You didn't see the trout grandpa caught? Huge!!! I never showed you my vacation pics from the beach last year either did I?
Here's a chip extender. With two and these (and cables at the same site) you can move the ECU chip socket from inside to outside of the Motronic ECU boxes, allowing you to swap chips without taking each Motronic ECU apart each time: http://www.moates.net/product_info.php?cPath=26&products_id=172
ND, I don't know how far you've looked into the TPS chips, but the M2.5 ones I have actually have differences in the code as well as the maps from stock. I assume they are good as the car they came out of was running, although I use that term loosely. I am not too keen on using them in my car as I can't actually work out (yet) what the code differences will yield. Dave
Have you downloaded an 8051 disassembler and simulator yet? They're free and on Google... (I did a thread on a TPS chip for M2.7 that had code changes, but it turned out to be a bad chip)
I was looking for a chip extender. I figured that there had to be a better way than opening up each Motronic ECU box everytime I wanted to change chips. And I found it (see link above). But while looking for that extender, I found the Ostrich at the same company...which allows you to program your Motronic 2.7 and 2.5 via your laptop. The Ostrich has flash memory. So your laptop downloads your chip image to the Ostrich. Then the Ostrich emulates your chip; it physically plugs into the chip slot in our Motronic ECUs.

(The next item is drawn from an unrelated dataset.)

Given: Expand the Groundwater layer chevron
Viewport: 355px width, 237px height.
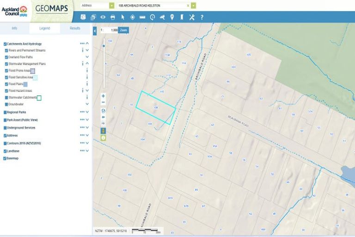Looking at the screenshot, I should (x=87, y=104).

So with two Ostrich's, you could program your 348 while you were running on a dyno...or driving around town, for that matter. Of course, the cheaper solution is their chip extender. That way you just insert whatever chip you want (e.g. stock for street driving and a race chip for the track), whenever you want, without having to open up the Motronic boxes for every change. They also have a chip doubler; you put two "256" chip images onto one "512" chip, and a ground switch flips between the two maps (then the old Motronic ecu just "sees" one selected image)...clever, but I prefer the chip extender or Ostrich.
Correct. The wideband O2 sensor replaces the stock O2 sensor (narrow band), and the LM1 gets the full signal from the wideband O2 sensor for display inside the cockpit while sending the narrow band "interpretation" of that signal back into the existing vehicle O2 wiring as if you still had the original narrowband O2 sensor installed. So no cutting. No welding. Just some wire splicing.